Rede der A.N.P.I. Ortsverband Frankfurt

19. Juli 2021

Guten Abend allerseits! Mein Name ist Anna Marchisio vom Verein der Partisanen Italiens, ANPI Ortsverband Frankfurt.
Zunächst möchten wir uns bei den Freunden der VVN-BdA dafür bedanken, dass sie uns zur Feier des 75. Jahrestages der Gründung der VVN eingeladen haben und wir Ihnen unseren Gruß überbringen dürfen. Die VVN-BdA ist unser Schwesterverein, und beide Vereine sind in der FIR (der Internationalen Föderation der Widerstandskämpfer) verbunden.
Italien hat den traurigen „Verdienst“, das Phänomen des Faschismus in Europa eingeleitet zu haben. Dieses Phänomen beherrschte dann in der ersten Hälfte des 20. Jahrhunderts einen großen Teil des europäischen Kontinents, hat seither in der ganzen Welt verschiedene Wiederauferstehungen und Fortsetzungen gefunden, und ist über die Jahre nach dem zweiten Weltkrieg eine beunruhigende Präsenz und eine reale Bedrohung geblieben – bis heute, wo wir, wenn auch unter etwas anderen Formen, Episoden und Wiederauferstehungen faschistischer Nostalgie erleben, gegen die die Politik und die Kultur nicht mit der gebotenen Entschlossenheit reagieren.
Der Frühfaschismus war eine Mischung aus antipopulärer Reaktion und aggressivem Nationalismus, wobei Mussolini die Wut und Frustration der Kriegsheimkehrer für seine politischen Zwecke zu nutzten wusste, das Ganze begleitet von einer skrupellosen und systematischen Anwendung politischer Gewalt. Am Anfang fand der Faschismus die antifaschistischen politischen Parteien unvorbereitet: Dies gab dem Faschismus die Möglichkeit, die Macht zu ergreifen und sich als Regime zu konsolidieren, auch Dank der Mittäterschaft der wirtschaftlichen Machthaber. Es gab einige, die von Anfang an versuchten, sich der Machtergreifung des Faschismus entgegenzustellen: die im Juni 1921 in Rom geborenen Arditi del Popolo griffen zu den Waffen, um die betroffenen Volksmassen gegen den faschistischen Terror der Schwarzhemden zu schützen.
Die Arditi del Popolo schafften es damals nicht, den triumphierenden Faschismus einzudämmen, stellten aber einen wichtigen Bezugspunkt für die antifaschistische Opposition dar, die, wenn auch geschwächt, weiterhin im Untergrund operierte.

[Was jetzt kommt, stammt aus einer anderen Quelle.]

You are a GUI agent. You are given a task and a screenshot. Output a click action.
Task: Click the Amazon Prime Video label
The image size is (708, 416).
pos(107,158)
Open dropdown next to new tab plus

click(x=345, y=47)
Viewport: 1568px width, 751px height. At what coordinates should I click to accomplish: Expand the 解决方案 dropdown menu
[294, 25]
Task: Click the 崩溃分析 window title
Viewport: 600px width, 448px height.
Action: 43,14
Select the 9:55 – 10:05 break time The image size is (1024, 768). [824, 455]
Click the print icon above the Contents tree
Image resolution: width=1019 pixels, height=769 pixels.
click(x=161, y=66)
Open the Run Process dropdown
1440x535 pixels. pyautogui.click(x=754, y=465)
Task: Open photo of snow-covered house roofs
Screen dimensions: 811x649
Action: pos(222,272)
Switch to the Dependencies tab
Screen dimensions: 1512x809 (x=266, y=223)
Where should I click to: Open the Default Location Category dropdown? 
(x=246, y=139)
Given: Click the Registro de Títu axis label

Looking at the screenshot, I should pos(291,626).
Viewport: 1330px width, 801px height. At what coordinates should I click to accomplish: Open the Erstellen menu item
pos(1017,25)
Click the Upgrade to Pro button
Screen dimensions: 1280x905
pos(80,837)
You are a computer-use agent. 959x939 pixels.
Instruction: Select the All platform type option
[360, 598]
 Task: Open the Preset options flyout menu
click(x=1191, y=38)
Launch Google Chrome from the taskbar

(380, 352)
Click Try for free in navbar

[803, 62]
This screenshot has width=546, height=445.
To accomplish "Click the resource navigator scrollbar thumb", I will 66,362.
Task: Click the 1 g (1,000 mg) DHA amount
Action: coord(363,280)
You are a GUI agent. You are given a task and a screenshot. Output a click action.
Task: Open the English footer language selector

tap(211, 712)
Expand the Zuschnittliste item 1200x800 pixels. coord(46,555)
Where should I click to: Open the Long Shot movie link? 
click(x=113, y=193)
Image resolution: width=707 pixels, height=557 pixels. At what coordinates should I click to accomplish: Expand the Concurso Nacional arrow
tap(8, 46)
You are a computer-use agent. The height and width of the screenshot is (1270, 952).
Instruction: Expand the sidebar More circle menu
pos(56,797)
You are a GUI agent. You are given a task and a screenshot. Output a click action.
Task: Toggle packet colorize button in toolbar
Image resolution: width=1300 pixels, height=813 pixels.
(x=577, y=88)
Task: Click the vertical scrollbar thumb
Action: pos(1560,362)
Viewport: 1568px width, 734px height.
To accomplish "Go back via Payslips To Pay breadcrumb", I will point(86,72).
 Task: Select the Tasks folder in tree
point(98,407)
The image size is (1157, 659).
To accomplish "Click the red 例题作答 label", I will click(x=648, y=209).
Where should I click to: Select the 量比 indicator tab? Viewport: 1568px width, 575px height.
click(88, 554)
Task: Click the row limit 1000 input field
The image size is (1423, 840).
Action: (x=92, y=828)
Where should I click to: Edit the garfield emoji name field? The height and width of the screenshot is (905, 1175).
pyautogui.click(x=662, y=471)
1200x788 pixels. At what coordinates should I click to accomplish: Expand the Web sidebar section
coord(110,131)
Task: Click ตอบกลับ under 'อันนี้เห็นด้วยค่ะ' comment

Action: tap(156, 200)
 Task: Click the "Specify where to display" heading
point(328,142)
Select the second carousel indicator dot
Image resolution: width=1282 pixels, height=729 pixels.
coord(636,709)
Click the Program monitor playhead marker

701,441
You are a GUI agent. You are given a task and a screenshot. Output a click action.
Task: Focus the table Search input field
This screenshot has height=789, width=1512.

Diese Opposition fand dann 1943 in der Resistenza Ausdruck: so hieß der antifaschistische Widerstand in Italien, eine in unserer Geschichte außergewöhnliche Bewegung von Menschen, die den siegreichen bewaffneten Kampf gegen den Nazifaschismus führte, und Teil eines breiteren antifaschistischen Kampfes in ganz Europa war.
Allmählich verlassen uns die Menschen, die die Hölle des Nazifaschismus erlebt und dagegen gekämpft haben. Wie Esther Bejarano, haben sich auch die Partisanen das ganze Leben lang für die Freiheit und gegen Rassismus und Antisemitismus engagiert. Jetzt müssen wir den Staffelstab übernehmen.
Ebenso wie für die VVN-BdA bleibt es für ANPI eine unabdingbare Aufgabe, die Erinnerung an den Widerstand und and den Kampf gegen Faschismus an die kommenden Generationen weiterzugeben. Wie die VVN-BdA ist auch die ANPI der Meinung, dass der Kampf gegen den Faschismus nicht vorbei ist und heute mit noch grösser Bestimmung als Zuvor weitergeführt werden muss. Denn es genügt heute wohl nicht mehr, kein Faschist zu sein: in Zeiten wie die, die wir jetzt erleben, muss man Antifaschist sein!
Gemeinsam mit der VVN-BdA wollen wir hier in Frankfurt auch in der heutigen Gesellschaft für die Werte kämpfen, die den Widerstand damals inspiriert haben: gegen Rassismus und Diskriminierung, für Demokratie, soziale Gerechtigkeit, Freiheit und Frieden. Gemeinsam!